What to Do if You Have a Homeowner’s Insurance Claim

April 20, 2020

Many different events can lead to a homeowner’s insurance claim.  Let’s say that you’ve suffered through a hailstorm that damages your siding and shingles.  Or you’ve had a water pipe burst that damages your hardwood floors.  This alone is incredibly stressful but having to deal with your homeowner’s insurance company can be equally stressful.  Insurance companies love to collect your insurance premiums.  However, they generally hate conducting a full and fair investigation or paying full value for your claim.  When that happens, you have to be prepared to fight to get what you’re owed under your policy.

Initial Steps

As soon as you can, report the claim to your insurer.  If you don’t have your insurance policy or declarations page, ask your insurer to send you a copy right away.  The policy is what tells you what your rights are and what you are owed.  If you don’t know what your rights are under your insurance contract, you cannot fight for them.

Your next step after a loss is to find a copy of your policy and read it.  Read your insurance policy more than once to understand what perils or property damage is covered, and what might be excluded.  It may appear that you have coverage under the Coverage Section of the policy, but when you continue to read the policy, you might find that the coverage is taken away by the Exclusions Section.  So you must read the entire policy to understand what might or might not be covered.

Next, insist that your insurance company send an adjuster to your home to inspect the damage.  Insurance companies are required to conduct full and fair investigations of its insureds’ claims before they make settlement offers or deny coverage.  If the insurance company does not conduct a full and fair investigation in your case, speak with an attorney who practices in insurance coverage issues or insurance bad faith.  You may be entitled to not only the coverage but also attorney’s fees, damages for annoyance and inconvenience, and other damages.

You should always get the insurance company’s coverage position in writing.  This is true whether the insurer intends to deny you coverage or limit what it  will pay you for what you lost.  If the coverage denial/limitation letter is not clear, write the insurance company and explain this, and request clarification in simple terms.  You are not in the insurance business and the insurance company owes you an explanation that is understandable. Under the West Virginia Insurance Regulations, insurance companies are required to provide you a response to any such inquiries within 15 working days of receiving your letter or email.

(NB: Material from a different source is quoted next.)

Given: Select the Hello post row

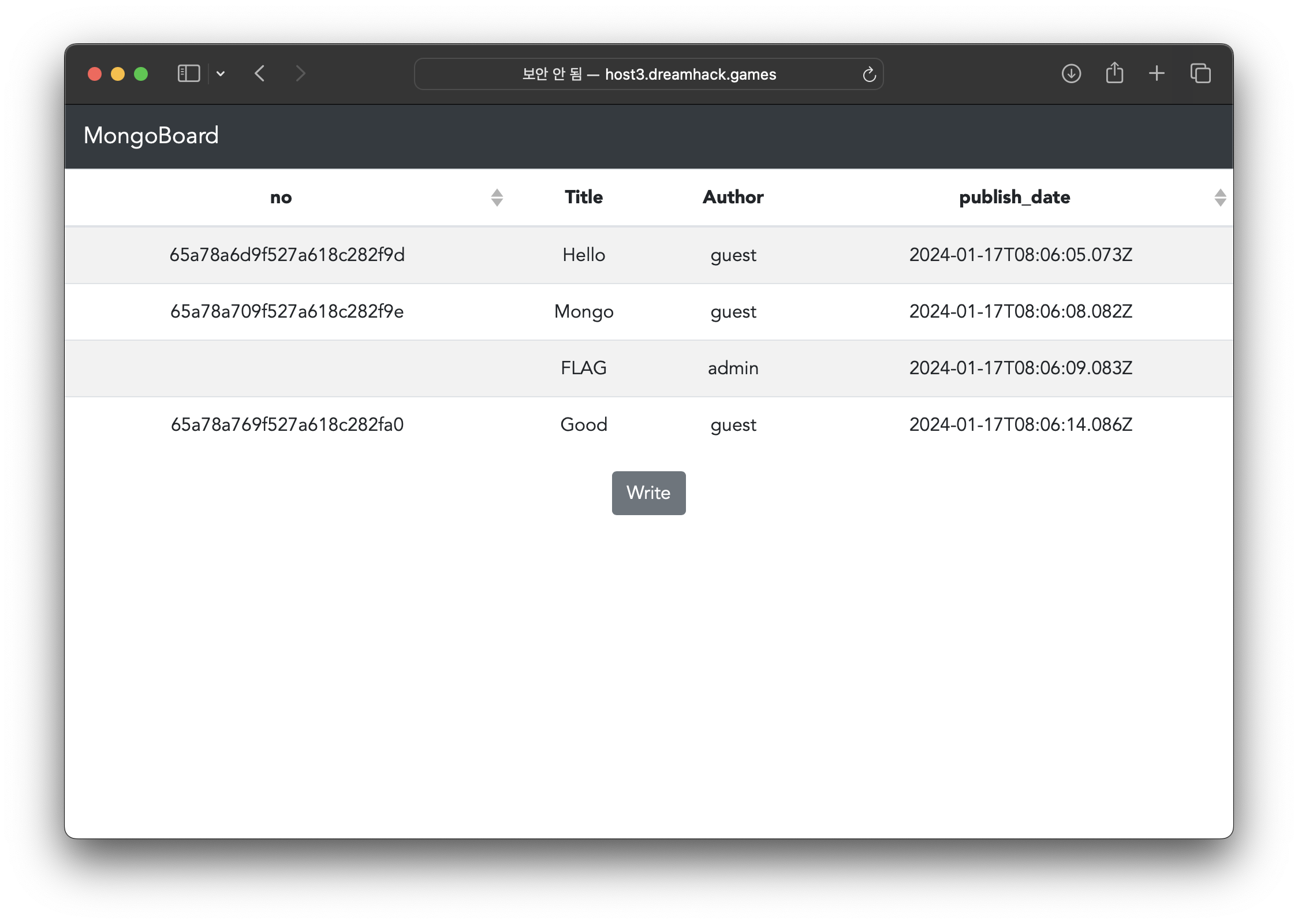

Documenting and Proving your Losses

Insurance companies have a built-in bias to pay you as little as possible.  As a result, the following rules will help you ensure that the process is as fair to you as possible:

  1. Document what your property was like before the loss.  Be very specific and note how many rooms were damaged, what the finishes were in the rooms, and how old the flooring or carpeting was.  Do not overstate your claim but make sure that the insurer has what it needs to pay you fair value for your losses.
  2. Document what the damage is and what it will cost to restore the home to pre-loss condition. Try to come up with a “scope of loss” that you and the insurance company can agree on. Often adjusters do a poor job of this and so you must be vigilant that items are not left off of the insurance company’s “scope of loss” or estimate.
  3. Get independent estimates from licensed, reputable contractors that you would hire to repair your home. More than one is better, and if you have to pay for the estimate, it’s worth it. It will help you in your negotiation with your insurer.
  4. Negotiate a settlement amount with the insurance company that covers the costs of repairing and replacing everything to pre-loss condition. If the insurer won’t negotiate fairly, seek a second opinion from an insurance bad faith law firm, such as Manchin Ferretti.  You may be entitled to not only the full amount of the repairs on your home but additional damages for attorney’s fees, damages for annoyance and inconvenience and, in some cases, punitive damages.
  5. As for personal contents that may have been damaged, this falls under another section of your insurance policy. The first step in your  personal contents claim is to document, list, and place a value on every damaged item.  Produce available receipts, photographs and other evidence to support the value. In many cases, you won’t have receipts;  however, you can find similar items online and come up with the replacement cost this way.  Many policies allow for replacement cost, which means that after the insurer pays the actual cash value and you replace the item, you can present the receipt to your insurer who will then pay you the difference.

Consult an attorney

Get a second opinion from a lawyer who understands insurance policies and insurance bad faith practices. If your insurer wrongfully denied  you coverage, or made you a low-ball settlement offer, you can sue for attorney’s fees, damages for annoyance and inconvenience, and other damages on top of the coverage you are owed. At Manchin Ferretti, we will evaluate your case for free and set you on the right path.

If you think that you’ve been the victim of insurance bad faith, contact an attorney right away.  In West Virginia, you only have one (1) year to file your insurance bad faith claim from the start of the bad faith misconduct.  If you do not file on time, you will lose your right to sue for bad faith damages in addition to the coverage owed under the policy.